Entries supplied section start

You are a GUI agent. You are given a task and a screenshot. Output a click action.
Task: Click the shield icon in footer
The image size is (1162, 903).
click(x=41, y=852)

Entries supplied section end
Entries supplied section start

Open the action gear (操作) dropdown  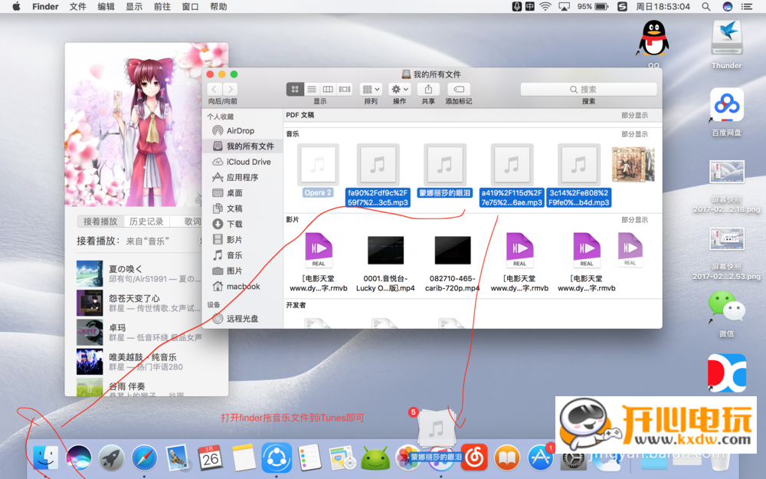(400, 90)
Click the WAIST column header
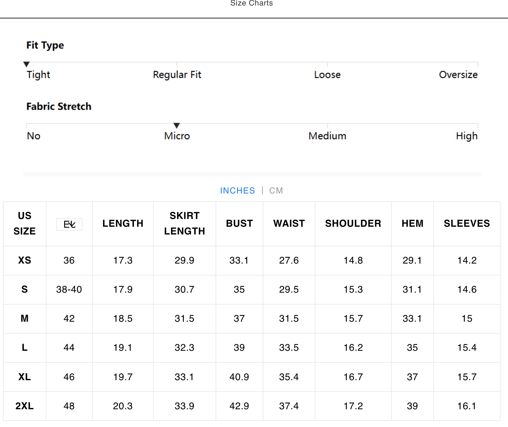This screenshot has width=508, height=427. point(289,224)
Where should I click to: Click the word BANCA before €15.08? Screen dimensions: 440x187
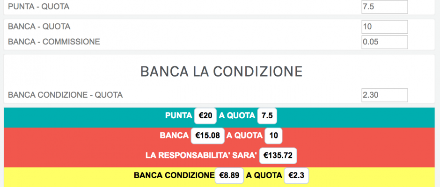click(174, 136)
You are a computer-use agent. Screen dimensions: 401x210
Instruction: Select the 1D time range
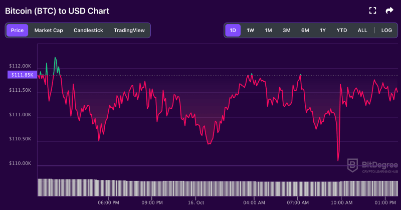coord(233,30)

Entries supplied section end

Work instructions: Across the records above, count the lines holding "agent" and write down only that count.

Answer for the task: 2